С побледневшим лицом Шура опустилась в кресло.

Тотчас же к Николаю подоспела княжна Урусова:

   — У вас новый роман, Ники?

   — С чего вы взяли?

   — Что это вы там шепчетесь с капитанской дочкой?

   — Её отец — генерал.

   — Какая разница?

   — К тому же она очень мила и умна.

   — Когда-то вы были такого же мнения обо мне.

   — Я никогда не меняю своего мнения.

   — Предоставляю вам возможность это доказать, — захохотала княжна, уводя Николая на контрданс.

Чтобы отделаться от приставаний Урусовой, Николаю пришлось прибегнуть к помощи неотразимых чар стройного лейтенанта барона Остен-Сакена, пригласившего навязчивую княжну на кадриль.

В Малахитовый зал цесаревич вошёл, когда до половины второго ещё оставалось тринадцать минут. Отделанная позолотой и уральскими самоцветами, самая красивая комната дворца освещалась лишь отблесками пламени каминов. Слева за окнами тускло мерцали оранжевые фонари занесённой снегом стрелки Васильевского острова. Справа ночную мглу прорезал золотой шпиль Петропавловской крепости.

«Какая дивная ночь, — подумал Николай. — Сейчас бы раскрыть окно и пролететь птицей над этой волшебной красотой»…

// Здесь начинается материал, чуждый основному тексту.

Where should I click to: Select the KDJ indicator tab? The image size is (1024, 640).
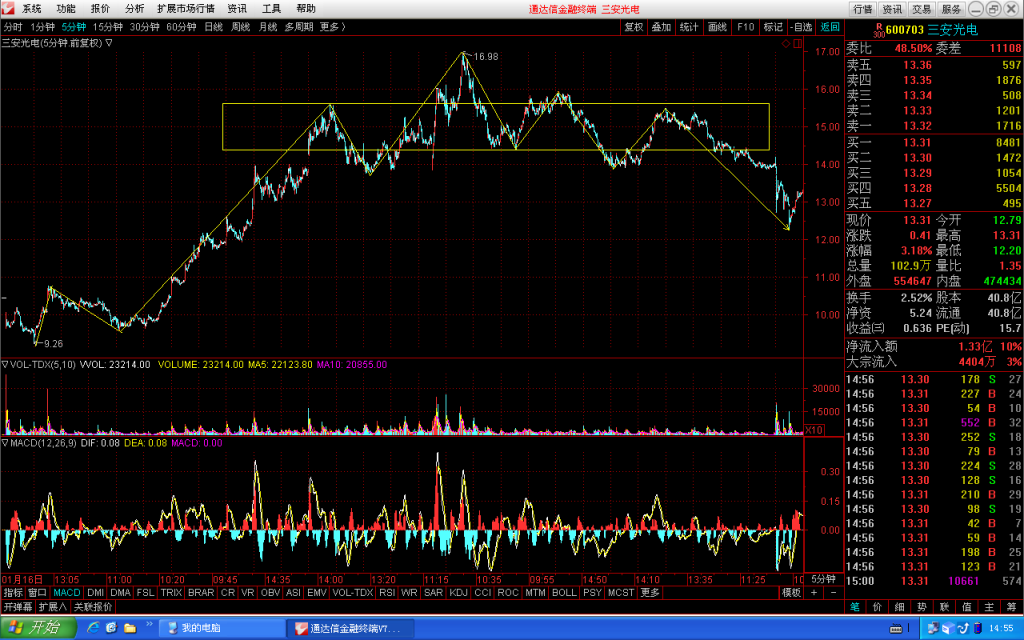458,592
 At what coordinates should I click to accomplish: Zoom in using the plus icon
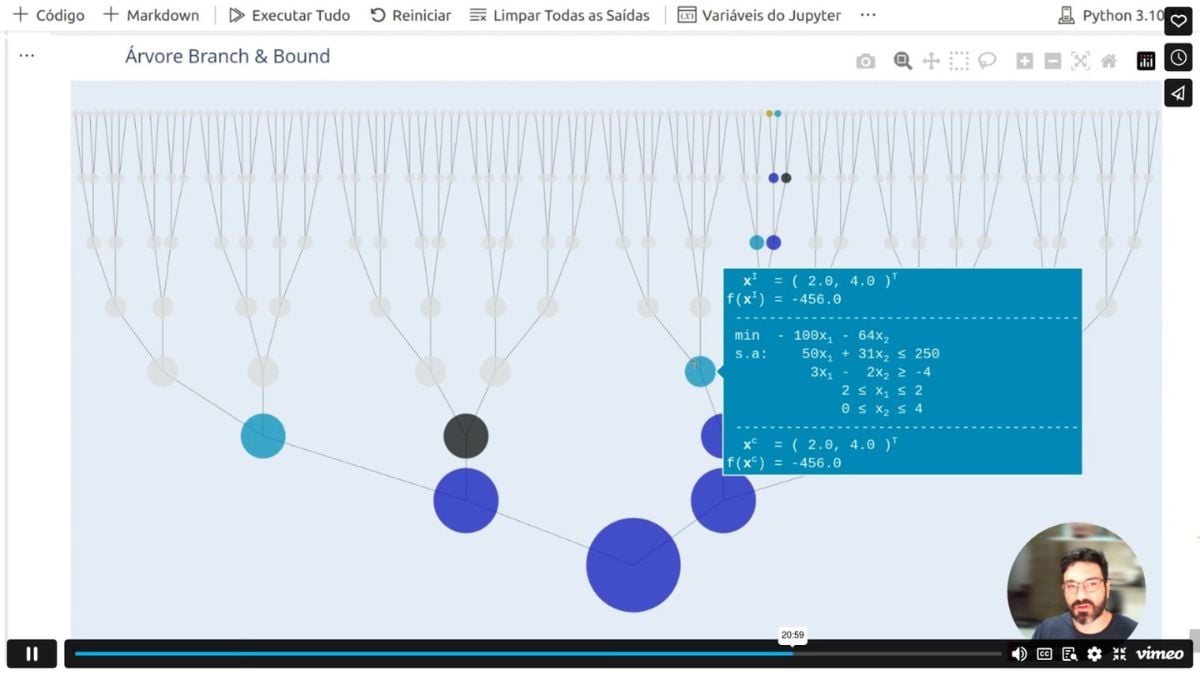(x=1024, y=61)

В этот момент мягкие, пахнущие тончайшими духами ладони заслонили его глаза.

   — Шура, — сказал он, нежно касаясь прижатых к его лицу длинных пальцев.

   — Это я, я, Ники, — прошептала княжна Урусова, срывая поцелуй с губ цесаревича.

Прервав поцелуй, Николай открыл глаза и отстранился:

   — Так это вы, Сандра?

   — А вам казалось, что вы целуете другую, проказник? Кого вы здесь ждёте, юную дебютантку?

   — Сандра, простите. Произошла ошибка. Я... мне надо сейчас побыть одному.

   — В разгар бала одному? Бедненький, мне вас жалко, — кокетничая, произнесла Урусова и крепко сжала его в своих объятиях.

Николай робко пытался оказать сопротивление, но Урусова навалилась на него своим полным красивым телом, ноги его подкосились, и он упал на паркетный пол, увлекая её за собой.

Когда часы на зелёном камине пробили две четверти второго, в Малахитовый зал вошла Шура. Сперва она лишь заметила лежащее на полу в странной позе тело в вицмундире гвардейского экипажа, когда же через мгновение её глаза привыкли к полутьме, она вскрикнула и выбежала из зала.